Bardzo kocham swoją Babcię; robi najlepszą pomidorową (wcale nie na rosole z wczoraj!), a popołudnia pachnące grysikiem z sosem malinowym zawsze będą moim najcieplejszym wspomnieniem. Wystarczy jednak, że założę krótszą sukienkę (przed kolano) albo odrobinę większy dekolt (nie golf), a katastrofa gotowa. Słuchając cierpliwie każdego komentarza Babci mam ochotę się rozpłakać, a potem patrząc w lustro nienawidzę siebie coraz bardziej i bardziej. Bo może ma rację? Ale czy w takim razie, powinnam chodzić w habicie, a czucie się dobrze w swoim ciele uznać za grzech śmiertelny?
Młodość jest potwornie ciężkim przypadkiem i chyba nie ma nikogo, kto by z tego wyszedł bez powikłań. Nie wiem, o jakich powikłaniach myślała Osiecka; może nieszczęśliwe miłostki, połamane kości, które dadzą o sobie znać dopiero za dziesiąt lat, o ile w ogóle osobnik dożyje pogodnej starości, a może kompleksy, które rozłożą się dopiero razem z ciałem. Tylko po co one?

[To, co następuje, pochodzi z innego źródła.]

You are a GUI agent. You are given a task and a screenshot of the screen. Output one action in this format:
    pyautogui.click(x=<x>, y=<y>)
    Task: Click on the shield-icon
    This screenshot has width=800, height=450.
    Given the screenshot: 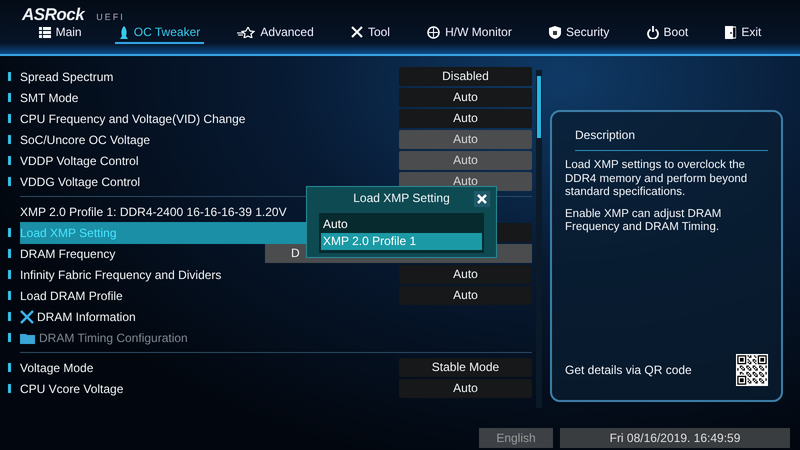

Drzemie we mnie jakaś żyłka masochistki. Zamiast patrzeć na siebie w lustrze i mówić Agnieszko, jesteś jeszcze bardziej beznadziejna niż ostatnio, wolę patrząc w oczy samej sobie poszukać odrobiny ładności w tej całej beznadziejności. Raz boli bardziej, raz mniej, z czasem jednak mniej niż bardziej.
Przez ostatnie dziesięć miesięcy odwiedziłam kilkanaście gabinetów lekarskich, czekając w kolejkach napatrzałam się na kilkadziesiąt przypadków medycznych, a leżąc w szpitalach poznałam historię trzech zupełnie różnych rodzin. Potencjalna Kim Kardashian lat 60. uwielbiała opowiadać o swojej wnuczce, z którą przeszły piekło. Chojnie obdarzone przez natury nie raz są wyśmiewane ze swojego wyglądu, szczególnie przez rodzinę.
A
teraz uwaga, informacja ważna, ważniejsza niż kolejna
polityczna kłótnia, której nie powstydziliby się scenarzyści House of Cards!
polityczna kłótnia, której nie powstydziliby się scenarzyści House of Cards!
Od trzech lat moim postanowieniem na nowe 365 dni jest być silną i nie przestawać wierzyć. Dzisiaj dodaję kolejne, które będzie równie trudne do realizacji - POKOCHAĆ SIEBIE.